Testo di Maria De Palma

 

IL MASTRO DELLE FORCHE E DELLE BOTTI

 

In un paese di antica tradizione agricola non sono mancati numerosi artigiani del legno abili nella produzione di attrezzi che supportassero il lavoro nei campi. Costruiva aratri e, nel periodo della carratura”, i furcuatère per caricare sui carri le gregne o i verrèdde, un artigiano originario di Gioia del Colle: Capodiferro. Fabbricava anche pale di legno pe ventelà u grane. In seguito operò mèste Giuanne u Scièse. La bottega “nel portone di Vittore”. Anch’egli costruiva strumenti in legno per i lavori nei campi. Gli artigiani, in genere, si fornivano di legname sul luogo di produzione, il bosco; lo acquistavano dai boscaioli dopo un’attenta selezione motivata, soprattutto, dal tipo di attrezzo da realizzare. A Giuanne u Scièse è dovuta l’invenzione della forche senza cime: il cavallo legato o valanzine con le catene, per arare il terreno tra i ceppi della vite senza danneggiare le piante. Non ultimo di una famiglia di falegnami operanti a Sammichele già dalla metà dell'ottocento, Stèfene u Pepièdde era anch'egli specializzato nella costruzione di aratri, i forche, di cime per aratri e, soprattutto, di botti. I costruttori di botti, prima della vendemmia, venivano impegnati dai massari nel controllo della loro tenuta, soprattutto delle più grandi, destinate alla conservazione del vino. Per questo durante i mesi estivi erano in giro per le masserie a provvedere alla riparazione delle doghe che al caldo si scollavano. Riempivano, allora, le fessure apertesi tra di esse, a seconda della loro larghezza, con fili di fibra tessile o con sottili lamelle di legno appositamente create; indi riportavano i cerchi che le tenevano unite nella giusta posizione.

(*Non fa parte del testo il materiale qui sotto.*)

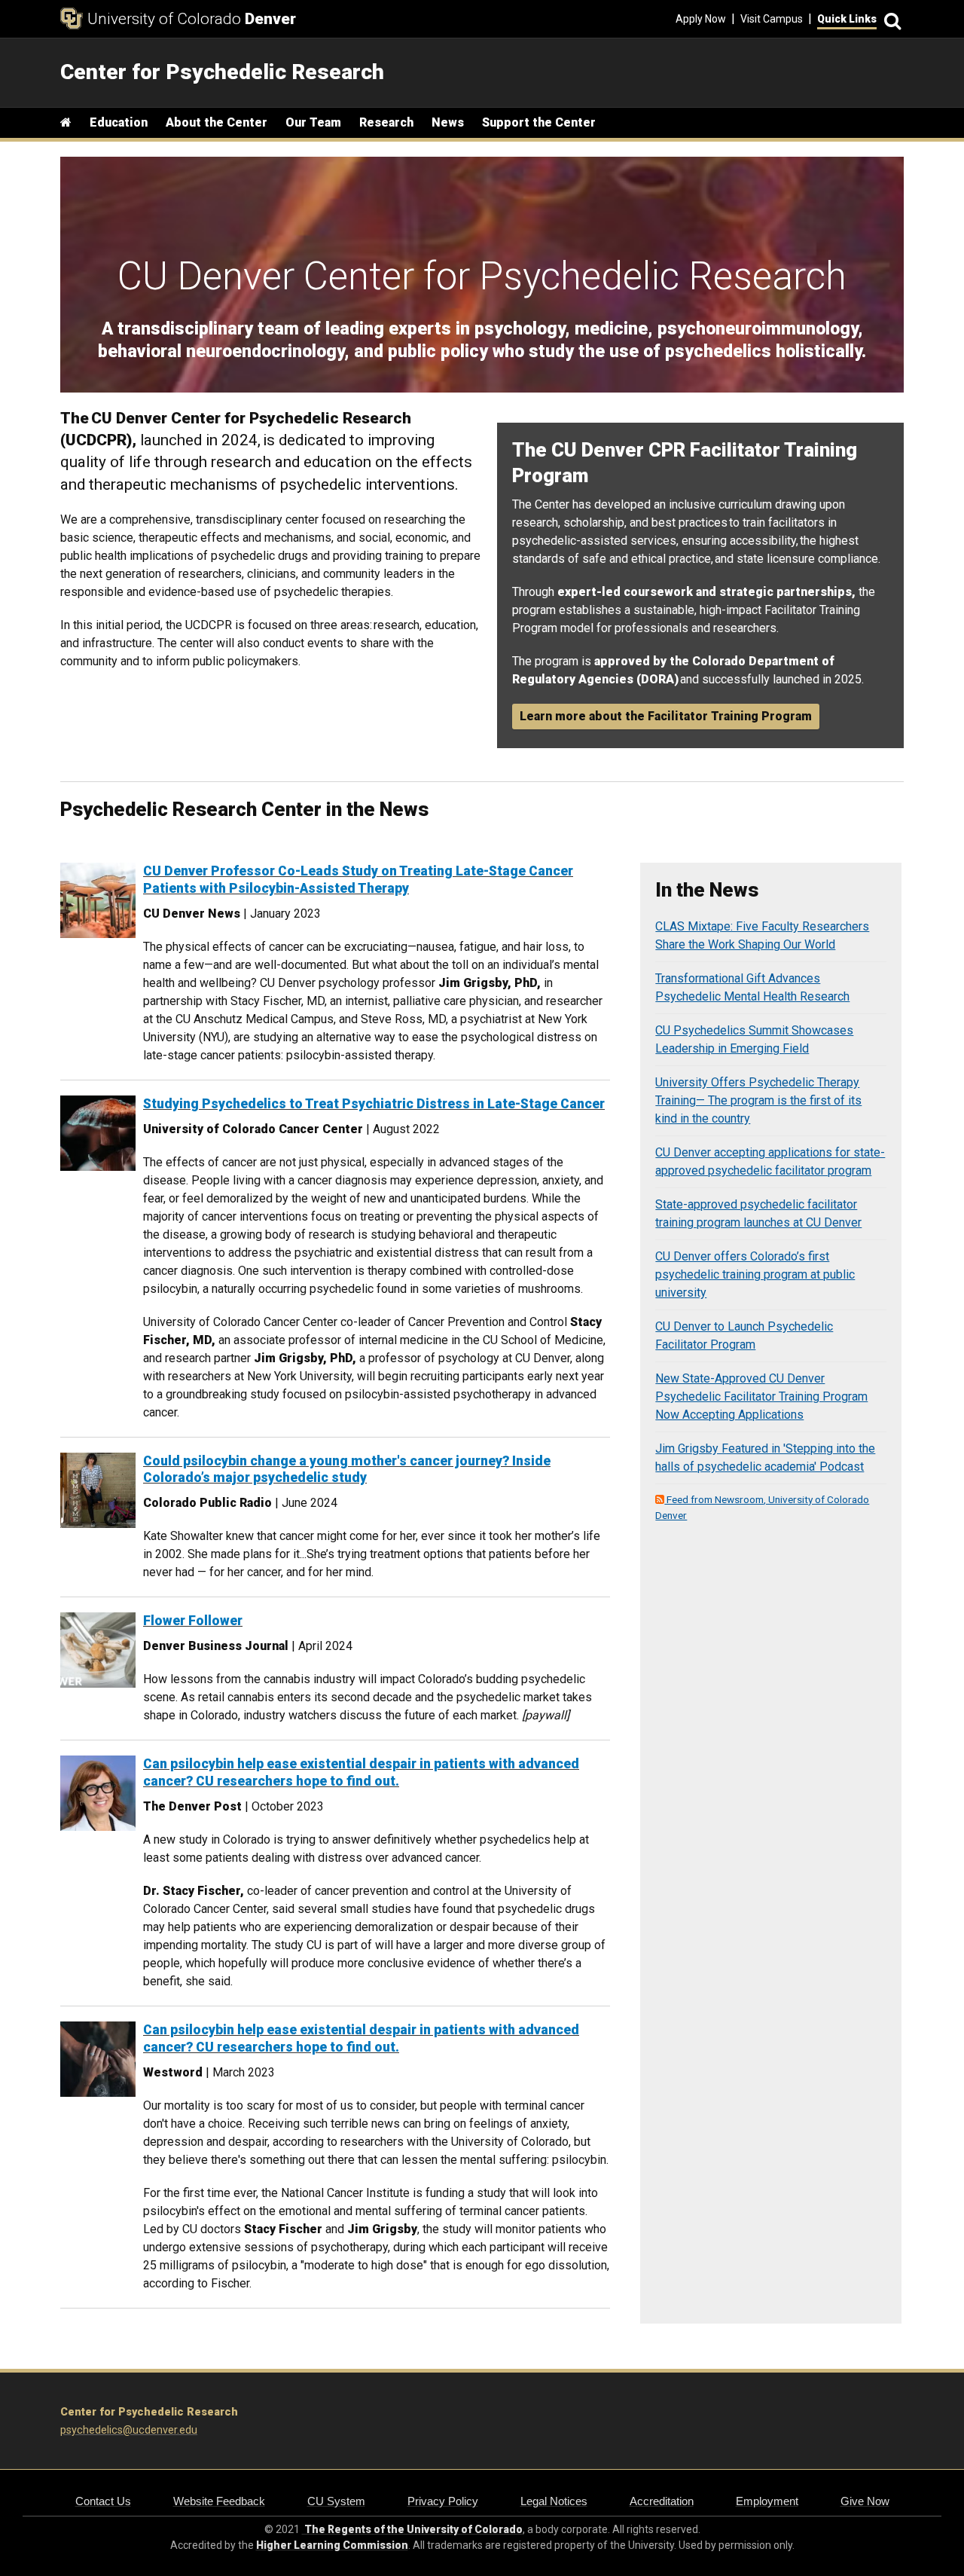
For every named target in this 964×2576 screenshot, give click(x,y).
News (448, 122)
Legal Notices (553, 2501)
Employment (767, 2501)
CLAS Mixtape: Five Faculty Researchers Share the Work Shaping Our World (762, 935)
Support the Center (539, 122)
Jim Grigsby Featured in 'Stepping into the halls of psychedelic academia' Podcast (765, 1457)
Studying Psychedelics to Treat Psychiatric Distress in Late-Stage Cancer (374, 1103)
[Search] (890, 19)
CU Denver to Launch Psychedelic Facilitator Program (744, 1335)
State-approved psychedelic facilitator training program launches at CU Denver (758, 1213)
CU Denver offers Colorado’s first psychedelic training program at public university (755, 1274)
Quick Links (847, 19)
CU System (336, 2501)
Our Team (313, 122)
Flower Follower (193, 1620)
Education (119, 122)
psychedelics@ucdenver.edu (128, 2430)
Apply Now (701, 19)
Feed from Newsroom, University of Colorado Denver (762, 1506)
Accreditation (662, 2501)
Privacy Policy (442, 2501)
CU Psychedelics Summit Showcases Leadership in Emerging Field (754, 1039)
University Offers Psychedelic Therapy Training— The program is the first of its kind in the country (758, 1100)
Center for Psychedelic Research (149, 2412)
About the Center (216, 122)
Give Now (864, 2501)
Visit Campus (771, 19)
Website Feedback (219, 2501)
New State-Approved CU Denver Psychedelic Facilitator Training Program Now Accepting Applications (761, 1396)
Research (386, 122)
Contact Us (103, 2501)
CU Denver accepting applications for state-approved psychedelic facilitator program (770, 1161)
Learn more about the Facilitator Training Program (666, 716)
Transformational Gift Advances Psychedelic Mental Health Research (752, 987)
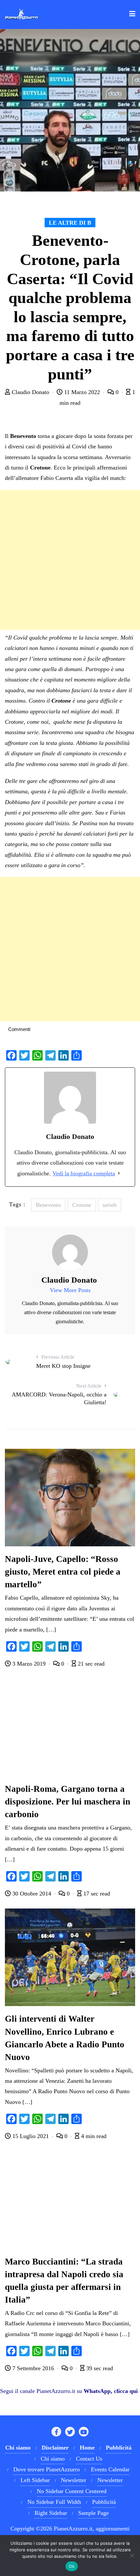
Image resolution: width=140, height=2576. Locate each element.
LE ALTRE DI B (70, 222)
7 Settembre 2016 (33, 2368)
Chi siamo (53, 2458)
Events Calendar (110, 2469)
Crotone (81, 1205)
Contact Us (89, 2458)
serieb (110, 1205)
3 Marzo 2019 (29, 1663)
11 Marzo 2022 (82, 392)
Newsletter (73, 2480)
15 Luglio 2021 (30, 2136)
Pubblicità (104, 2502)
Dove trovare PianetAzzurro (46, 2469)
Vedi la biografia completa (83, 1173)
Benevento (48, 1205)
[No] (132, 2555)
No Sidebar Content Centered (71, 2491)
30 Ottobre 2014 (32, 1893)
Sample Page (93, 2513)
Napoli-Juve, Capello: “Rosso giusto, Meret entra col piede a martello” (62, 1571)
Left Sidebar (35, 2480)
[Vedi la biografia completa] (119, 1173)
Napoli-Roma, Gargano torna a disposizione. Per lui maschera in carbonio (67, 1801)
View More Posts (70, 1290)
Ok (72, 2566)
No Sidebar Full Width (54, 2502)
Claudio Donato (30, 392)
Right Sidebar (51, 2513)
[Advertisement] (70, 560)
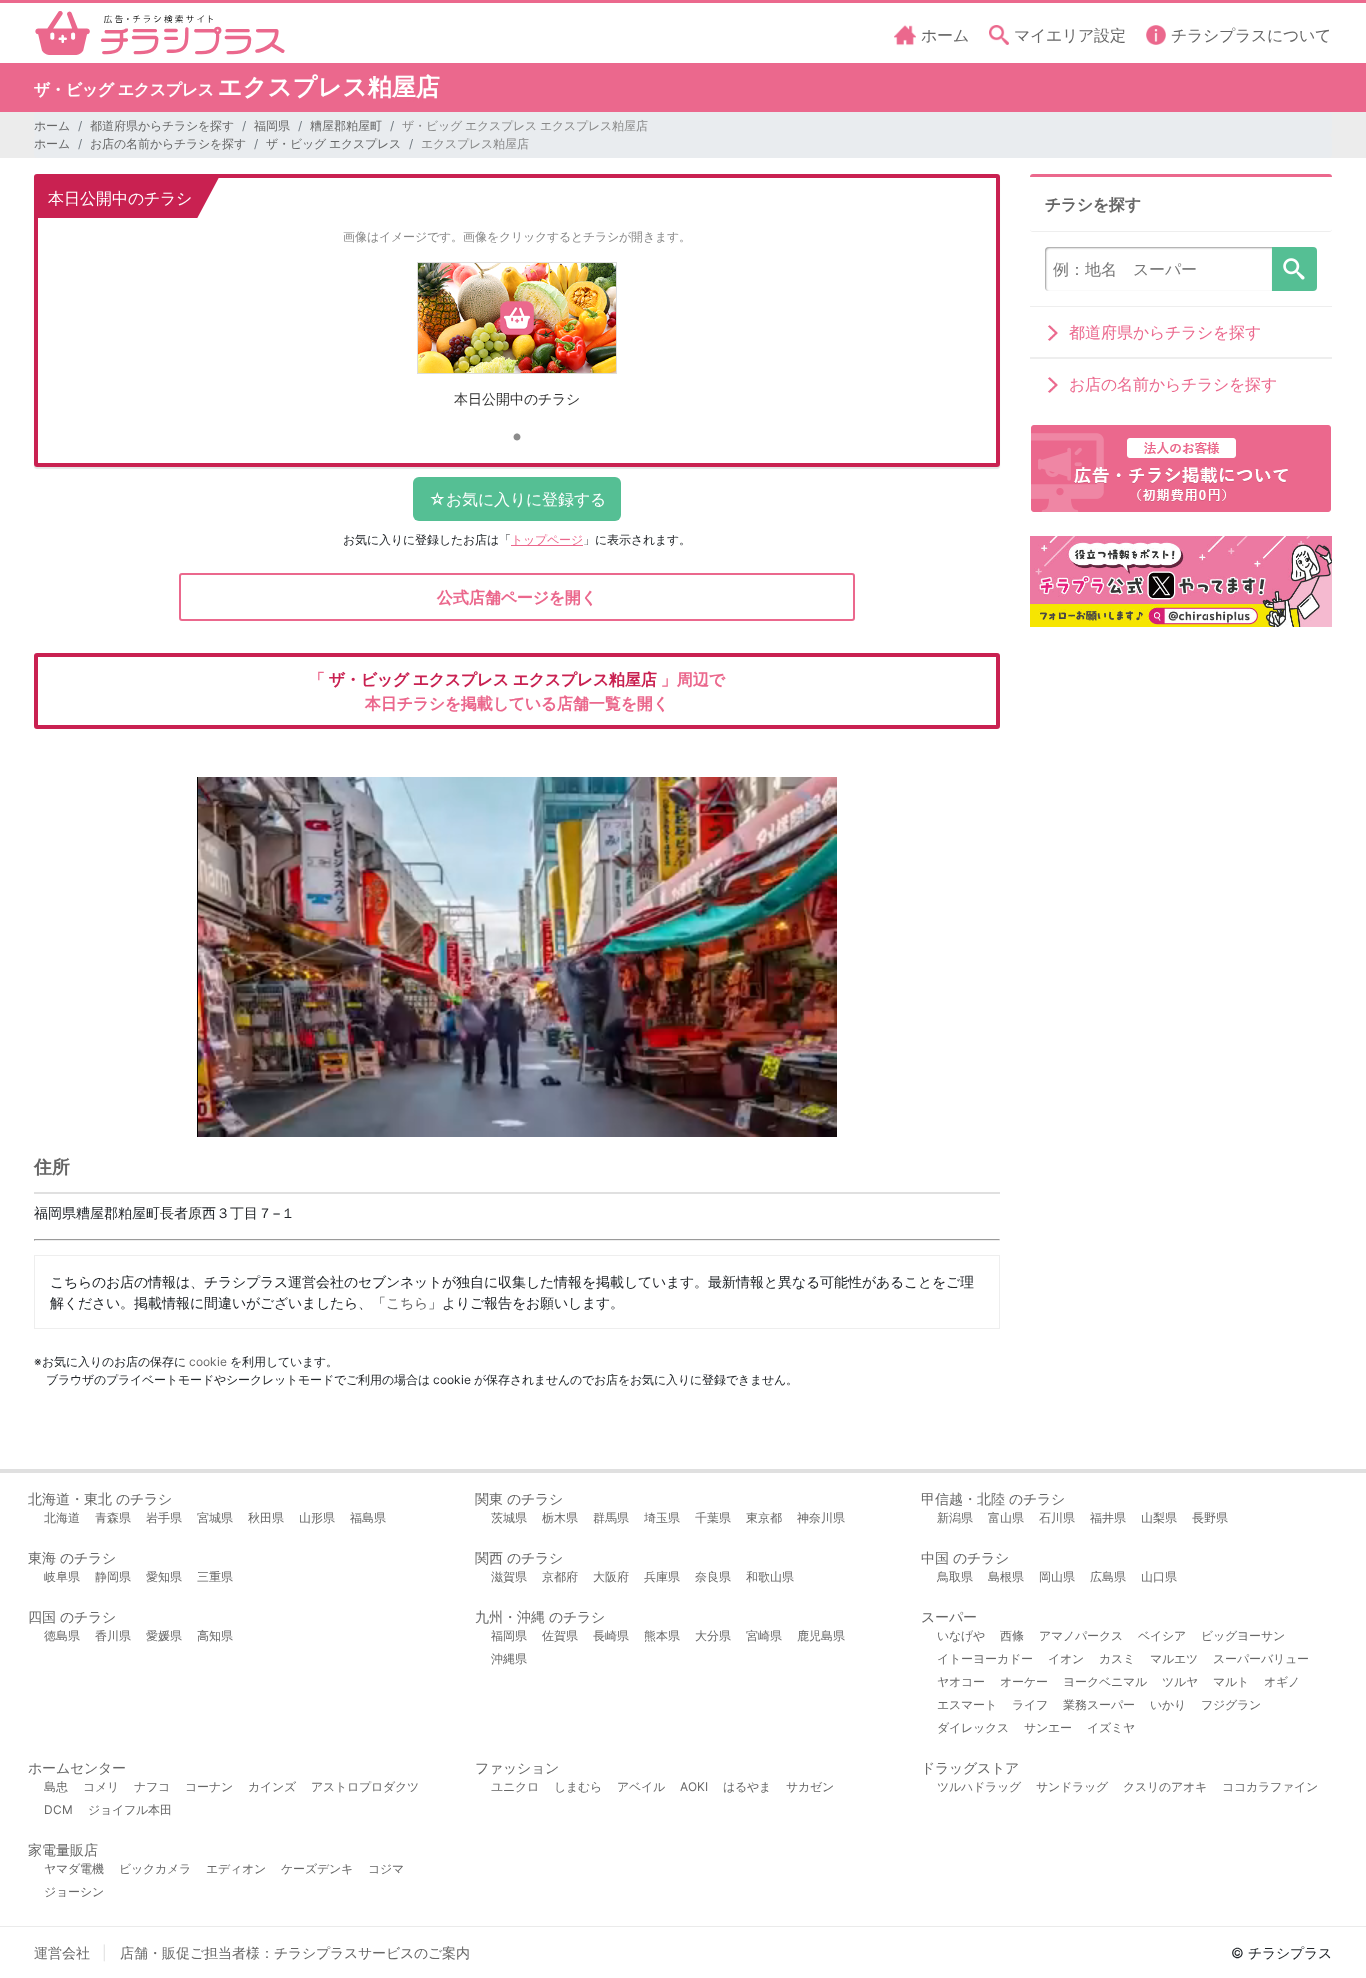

Stèfene u Pepièdde, che ha operato a Sammichele nei primi decenni del novecento, fino agli anni quaranta, aveva la sua casa bottega all'inizio della via di Turi, poco prima della curva che porta in piazza; il suo lungo banco di lavoro, a ridosso dell'attuale casa Savino, sul quale egli era sempre intento a lavorare d’ascia, e le numerose cime di aratri, allineati sui muri della stessa casa, erano ben note alla gente di Sammichele.